━━━ Record extracts ━━━

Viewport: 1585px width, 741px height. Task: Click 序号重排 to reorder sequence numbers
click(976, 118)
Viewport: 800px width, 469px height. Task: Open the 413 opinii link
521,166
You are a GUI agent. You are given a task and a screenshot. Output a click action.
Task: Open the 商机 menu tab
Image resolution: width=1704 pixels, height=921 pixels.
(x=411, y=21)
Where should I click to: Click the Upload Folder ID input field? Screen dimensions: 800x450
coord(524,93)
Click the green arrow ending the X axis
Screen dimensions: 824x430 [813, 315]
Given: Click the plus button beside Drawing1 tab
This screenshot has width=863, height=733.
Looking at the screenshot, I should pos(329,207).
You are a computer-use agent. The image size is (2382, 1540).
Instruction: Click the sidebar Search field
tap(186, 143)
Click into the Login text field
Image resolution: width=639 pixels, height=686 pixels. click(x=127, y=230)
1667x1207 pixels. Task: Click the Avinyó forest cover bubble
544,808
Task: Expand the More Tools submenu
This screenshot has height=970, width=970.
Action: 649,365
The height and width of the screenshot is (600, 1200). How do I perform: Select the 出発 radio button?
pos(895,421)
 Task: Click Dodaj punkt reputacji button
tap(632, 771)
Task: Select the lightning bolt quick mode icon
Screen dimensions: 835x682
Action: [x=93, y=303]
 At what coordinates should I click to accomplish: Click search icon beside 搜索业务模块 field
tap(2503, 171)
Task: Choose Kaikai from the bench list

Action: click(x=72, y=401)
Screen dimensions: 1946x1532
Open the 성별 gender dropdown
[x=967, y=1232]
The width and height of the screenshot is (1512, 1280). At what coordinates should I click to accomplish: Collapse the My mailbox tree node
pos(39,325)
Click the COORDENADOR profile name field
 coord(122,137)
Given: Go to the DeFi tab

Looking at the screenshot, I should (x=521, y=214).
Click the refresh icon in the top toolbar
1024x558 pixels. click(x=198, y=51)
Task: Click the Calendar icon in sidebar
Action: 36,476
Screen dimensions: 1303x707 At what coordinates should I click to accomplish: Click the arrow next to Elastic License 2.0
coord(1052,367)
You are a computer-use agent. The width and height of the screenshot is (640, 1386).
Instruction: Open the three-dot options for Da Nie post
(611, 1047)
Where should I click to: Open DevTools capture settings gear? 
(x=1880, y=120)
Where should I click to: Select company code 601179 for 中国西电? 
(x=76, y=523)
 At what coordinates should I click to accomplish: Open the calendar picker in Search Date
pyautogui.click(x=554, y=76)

━━━

(Your task):
Copy the data above line for line, without changing anything.

(Solution to this task):
Viewport: 1585px width, 741px height. Task: Click 序号重排 to reorder sequence numbers
click(976, 118)
Viewport: 800px width, 469px height. Task: Open the 413 opinii link
521,166
You are a GUI agent. You are given a task and a screenshot. Output a click action.
Task: Open the 商机 menu tab
Image resolution: width=1704 pixels, height=921 pixels.
(x=411, y=21)
Where should I click to: Click the Upload Folder ID input field? Screen dimensions: 800x450
coord(524,93)
Click the green arrow ending the X axis
Screen dimensions: 824x430 [813, 315]
Given: Click the plus button beside Drawing1 tab
This screenshot has width=863, height=733.
Looking at the screenshot, I should pos(329,207).
You are a computer-use agent. The image size is (2382, 1540).
Instruction: Click the sidebar Search field
tap(186, 143)
Click into the Login text field
Image resolution: width=639 pixels, height=686 pixels. click(x=127, y=230)
1667x1207 pixels. Task: Click the Avinyó forest cover bubble
544,808
Task: Expand the More Tools submenu
This screenshot has height=970, width=970.
Action: 649,365
The height and width of the screenshot is (600, 1200). How do I perform: Select the 出発 radio button?
pos(895,421)
 Task: Click Dodaj punkt reputacji button
tap(632, 771)
Task: Select the lightning bolt quick mode icon
Screen dimensions: 835x682
Action: [x=93, y=303]
 At what coordinates should I click to accomplish: Click search icon beside 搜索业务模块 field
tap(2503, 171)
Task: Choose Kaikai from the bench list

Action: click(x=72, y=401)
Screen dimensions: 1946x1532
Open the 성별 gender dropdown
[x=967, y=1232]
The width and height of the screenshot is (1512, 1280). At what coordinates should I click to accomplish: Collapse the My mailbox tree node
pos(39,325)
Click the COORDENADOR profile name field
 coord(122,137)
Given: Go to the DeFi tab

Looking at the screenshot, I should (x=521, y=214).
Click the refresh icon in the top toolbar
1024x558 pixels. click(x=198, y=51)
Task: Click the Calendar icon in sidebar
Action: 36,476
Screen dimensions: 1303x707 At what coordinates should I click to accomplish: Click the arrow next to Elastic License 2.0
coord(1052,367)
You are a computer-use agent. The width and height of the screenshot is (640, 1386).
Instruction: Open the three-dot options for Da Nie post
(611, 1047)
Where should I click to: Open DevTools capture settings gear? 
(x=1880, y=120)
Where should I click to: Select company code 601179 for 中国西电? 
(x=76, y=523)
 At what coordinates should I click to accomplish: Open the calendar picker in Search Date
pyautogui.click(x=554, y=76)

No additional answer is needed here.